Борис Орлов: Первый раз я пригласил его участвовать во взрослом концерте, посвященном маленькому Моцарту. Он сыграл на малюсенькой скрипочке, зал был доволен. Затем в мои сольные концерты я постепенно вводил одно-два его номера. А сейчас даже не мыслю без него выступать. Звук фортепиано может приесться, а тут невероятное разнообразие. Я считаю, слушать два инструмента и двух исполнителей интереснее, чем одного.
А знаете, что сольный концерт одного инструмента - это завоевание XIX века? В старину считалось, что это невозможно слушать. В одиночку исполнители стали выступать только во времена Паганини и Ференца Листа.
Над какой программой вы сейчас работаете?
Борис Орлов: "И звуки, и краски" - синтез произведений, созданных под впечатлением от шедевров живописи. Это музыка, которая предполагает конструирование какого-то зрительного ряда. Например, "Картинки с выставки" Мусоргского, "Обручение" Листа. Собираюсь сделать подборку слайдов, которые будут сопровождать концерт.
Ирина Сендерова, музыковед:
- Борис Орлов - блестящий пианист с богатейшей палитрой звука, со своим отчетливым видением исполняемой музыки. А еще он интересный собеседник, эрудит, много читающий и знающий. Он всегда ищет возможность поделиться своими знаниями, собственными музыкальными открытиями, максимально полно донести до слушателей - взрослых и детей - содержание классической музыки. Так родились его сольные концерты, где он не только играет, но и рассказывает. Но ему неинтересно просто исполнять произведения, даже самые любимые. Он придумывает программы, объединенные одной темой или идеей, ищет в них проявление закономерностей - музыкальных, стилевых, исторических, психологических.

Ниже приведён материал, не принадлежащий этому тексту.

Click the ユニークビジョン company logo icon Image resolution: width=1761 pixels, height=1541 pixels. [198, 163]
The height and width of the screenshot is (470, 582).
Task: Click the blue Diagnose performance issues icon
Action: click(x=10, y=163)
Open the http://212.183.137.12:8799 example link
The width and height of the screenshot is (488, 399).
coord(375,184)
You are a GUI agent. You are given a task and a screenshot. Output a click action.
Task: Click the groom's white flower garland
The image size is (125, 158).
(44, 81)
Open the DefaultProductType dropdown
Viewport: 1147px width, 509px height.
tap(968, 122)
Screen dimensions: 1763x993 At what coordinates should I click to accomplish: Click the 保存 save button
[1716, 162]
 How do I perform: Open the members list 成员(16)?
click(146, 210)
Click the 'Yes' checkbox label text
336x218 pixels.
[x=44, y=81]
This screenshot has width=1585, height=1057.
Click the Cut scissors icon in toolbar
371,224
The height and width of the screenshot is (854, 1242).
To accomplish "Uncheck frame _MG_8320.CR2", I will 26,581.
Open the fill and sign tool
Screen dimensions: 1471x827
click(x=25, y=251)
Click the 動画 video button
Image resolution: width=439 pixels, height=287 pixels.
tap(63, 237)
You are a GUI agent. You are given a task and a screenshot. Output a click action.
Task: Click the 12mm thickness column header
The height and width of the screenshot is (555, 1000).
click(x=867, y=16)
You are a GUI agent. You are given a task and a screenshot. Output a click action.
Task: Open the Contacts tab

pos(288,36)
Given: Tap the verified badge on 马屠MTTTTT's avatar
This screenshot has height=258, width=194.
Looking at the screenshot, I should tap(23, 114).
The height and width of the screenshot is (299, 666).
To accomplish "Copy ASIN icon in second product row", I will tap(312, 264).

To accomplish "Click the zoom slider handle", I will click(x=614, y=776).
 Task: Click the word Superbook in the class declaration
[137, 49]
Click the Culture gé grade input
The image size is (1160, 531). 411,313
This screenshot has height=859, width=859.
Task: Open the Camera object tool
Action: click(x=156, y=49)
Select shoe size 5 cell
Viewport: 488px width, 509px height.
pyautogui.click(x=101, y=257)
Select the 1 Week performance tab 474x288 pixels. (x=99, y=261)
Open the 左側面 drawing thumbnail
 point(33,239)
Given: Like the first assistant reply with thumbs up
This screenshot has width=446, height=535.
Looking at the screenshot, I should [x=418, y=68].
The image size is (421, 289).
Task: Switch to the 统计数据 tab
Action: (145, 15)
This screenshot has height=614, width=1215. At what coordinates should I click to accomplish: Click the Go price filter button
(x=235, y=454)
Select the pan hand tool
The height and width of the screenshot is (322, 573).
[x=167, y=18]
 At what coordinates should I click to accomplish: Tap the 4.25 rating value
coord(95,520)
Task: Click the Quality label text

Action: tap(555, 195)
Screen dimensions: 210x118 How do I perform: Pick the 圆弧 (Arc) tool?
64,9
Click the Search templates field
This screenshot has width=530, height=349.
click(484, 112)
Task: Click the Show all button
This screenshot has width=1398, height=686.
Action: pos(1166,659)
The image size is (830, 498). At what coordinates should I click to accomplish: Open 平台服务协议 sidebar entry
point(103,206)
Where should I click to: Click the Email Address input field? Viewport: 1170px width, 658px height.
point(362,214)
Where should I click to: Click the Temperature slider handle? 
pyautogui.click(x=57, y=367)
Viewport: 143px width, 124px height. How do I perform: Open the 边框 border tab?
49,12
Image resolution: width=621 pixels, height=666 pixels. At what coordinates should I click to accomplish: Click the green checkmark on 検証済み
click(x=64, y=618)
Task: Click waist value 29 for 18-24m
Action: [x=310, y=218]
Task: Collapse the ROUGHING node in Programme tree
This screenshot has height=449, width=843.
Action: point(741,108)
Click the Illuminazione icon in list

Вы идете по пути Чайковского, пытаясь объяснить смысл музыки?
Борис Орлов: Да, если произведение сложное. Например, устроил испытание слушателям: исполнил "Прелюдию, хорал и фугу" Франка - 17 минут без перерыва - и предложил мое понимание этой музыки. Я считаю, есть те, кому нужен поводырь, чтобы провести их в мир музыки, они не войдут туда сами.
Я хорошо представляю, что большинство людей хотят слушать только благозвучие. Но я, например, решил вставить в программу концерта произведение Щедрина "Бассо остинато", которое ценю. Для разминки отыграл эту программу в библиотеке, постарался объяснить, что музыка не всегда благозвучна, ибо мир многогранен, человек испытывает всевозможные чувства, потому музыка бывает разной, в том числе неблагозвучной. И после концерта слушатели 15 минут убеждали меня, что такую музыку играть не надо, потому что это неправильно. Готовясь к концерту в филармонии, я отточил каждое слово, дискутируя с невидимым оппонентом, чтобы убедить его: эта музыка должна звучать. Может, поэтому публика меня понимает: я даю один-два концерта в год, и у меня есть время, чтобы подобрать нужные слова.